* Problem details *
Every line below from the one containing "Task: Select DCA05 from the DCA list" through the one containing "You are a computer-use" must be transcribed exactly. Omit all lines outside that stretch.

Stored data
---*---

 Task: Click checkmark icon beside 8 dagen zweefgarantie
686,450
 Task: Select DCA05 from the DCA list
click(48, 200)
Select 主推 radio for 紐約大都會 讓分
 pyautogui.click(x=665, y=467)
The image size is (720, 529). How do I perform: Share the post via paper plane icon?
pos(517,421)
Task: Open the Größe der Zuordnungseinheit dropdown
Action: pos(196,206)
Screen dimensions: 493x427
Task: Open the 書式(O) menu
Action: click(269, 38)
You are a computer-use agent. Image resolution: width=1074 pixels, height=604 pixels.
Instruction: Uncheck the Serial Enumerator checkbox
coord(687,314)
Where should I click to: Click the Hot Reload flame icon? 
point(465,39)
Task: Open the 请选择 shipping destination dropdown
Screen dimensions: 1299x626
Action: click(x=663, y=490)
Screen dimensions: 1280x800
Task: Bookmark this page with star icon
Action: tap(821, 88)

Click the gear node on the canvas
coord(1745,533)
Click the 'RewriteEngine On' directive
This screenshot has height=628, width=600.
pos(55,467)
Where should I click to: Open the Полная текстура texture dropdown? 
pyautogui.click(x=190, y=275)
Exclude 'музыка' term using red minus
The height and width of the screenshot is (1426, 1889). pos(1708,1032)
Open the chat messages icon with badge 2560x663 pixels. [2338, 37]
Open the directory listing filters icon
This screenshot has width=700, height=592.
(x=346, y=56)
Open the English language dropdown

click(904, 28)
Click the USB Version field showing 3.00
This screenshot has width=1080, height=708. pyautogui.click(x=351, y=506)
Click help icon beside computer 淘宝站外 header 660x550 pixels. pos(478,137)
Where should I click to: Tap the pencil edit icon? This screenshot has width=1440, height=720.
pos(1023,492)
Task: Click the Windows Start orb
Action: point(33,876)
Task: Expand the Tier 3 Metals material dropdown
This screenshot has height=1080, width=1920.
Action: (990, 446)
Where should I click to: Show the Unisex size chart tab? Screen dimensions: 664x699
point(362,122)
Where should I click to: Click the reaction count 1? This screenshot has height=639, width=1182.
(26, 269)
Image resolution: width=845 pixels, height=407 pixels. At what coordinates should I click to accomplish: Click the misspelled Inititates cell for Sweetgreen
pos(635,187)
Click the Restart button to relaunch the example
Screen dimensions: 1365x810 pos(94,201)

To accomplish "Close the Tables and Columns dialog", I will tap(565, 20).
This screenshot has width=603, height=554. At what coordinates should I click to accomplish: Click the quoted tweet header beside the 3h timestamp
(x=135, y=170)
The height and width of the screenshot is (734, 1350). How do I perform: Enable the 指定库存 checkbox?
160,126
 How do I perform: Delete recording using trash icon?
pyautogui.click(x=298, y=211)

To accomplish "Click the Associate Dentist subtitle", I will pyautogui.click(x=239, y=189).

---*---

* Exercise response *
 Task: Select DCA05 from the DCA list
click(48, 200)
Select 主推 radio for 紐約大都會 讓分
 pyautogui.click(x=665, y=467)
The image size is (720, 529). How do I perform: Share the post via paper plane icon?
pos(517,421)
Task: Open the Größe der Zuordnungseinheit dropdown
Action: pos(196,206)
Screen dimensions: 493x427
Task: Open the 書式(O) menu
Action: click(269, 38)
You are a computer-use agent. Image resolution: width=1074 pixels, height=604 pixels.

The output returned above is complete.